So, we drive to the new campsite. Set up the tents and get bedding inside. Then head out to find fire wood, because it is now evening and we need to cook dinner. I found a dead fall tree that someone had taken down with a chainsaw and cut all of the branches off the trunk, then left the branches. I called Rachel and J to help me and we carried enough wood down to feed the fire for the night. When we got back down to the firepit we discovered Loolie trying to batter a piece of green wood with my axe, which she had taken out of the truck. My axe works okay on really dry wood, basically being a heady awl you can use to split the wood with, but it's definitely not sharp enough to cut through super green wood. Loolie got more and more frustrated with the lack of progress she was making and finally gave up. She took the long handle axe and set it against a tree, head up and blade pointing out. It was at T's face height.
I asked her what the hell she was doing, because that was dangerous for T.
She replied that that was the proper way to store an axe. I told her she needed to find the cover and put it away before T got hurt.
She grabbed the axe and shoved it in a crotch of a very small tree, once again leaving the blade exposed on the far side of the tree at T's head height, instead of finding the cover and putting the axe away. By this point I was completely beyond caring what she thought and grabbed the axe, asking where the hell the cover was. She said she didn't know and went off to fight with Rachel. I found the axe cover tossed in a bush where she had left it, put it on the axe and put the axe away in the truck, then locked the truck.
J and I made stew for dinner. Cleaned up the dishes. Put everything away. Had just sat down in our camping chairs, with the boy on my lap when Loolie, who had been lounging in a chair during dinner prep, asked where dessert was.
That was when I killed her and hid the body.

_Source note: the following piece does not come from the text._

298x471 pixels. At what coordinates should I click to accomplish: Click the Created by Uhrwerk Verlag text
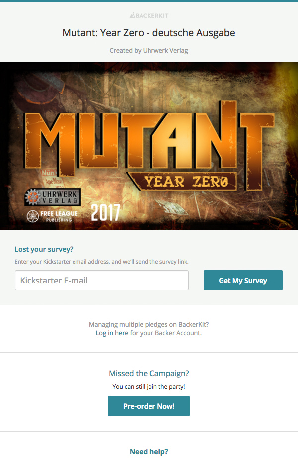tap(149, 50)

That is when J and I took the boy and the cat and went to bed. As we crawled in the tent, J discovered the cat, who had been outside practically all day, had peed on the bottom of her sleeping bag. We figured out a way to keep her warm, got the boy snuggled in and the cat happy and turned off the light. I know J was lying there, just like me, fuming, angry and frustrated about the day, vowing to never, ever do this again, when T spoke up out of the dark.
"I love camping."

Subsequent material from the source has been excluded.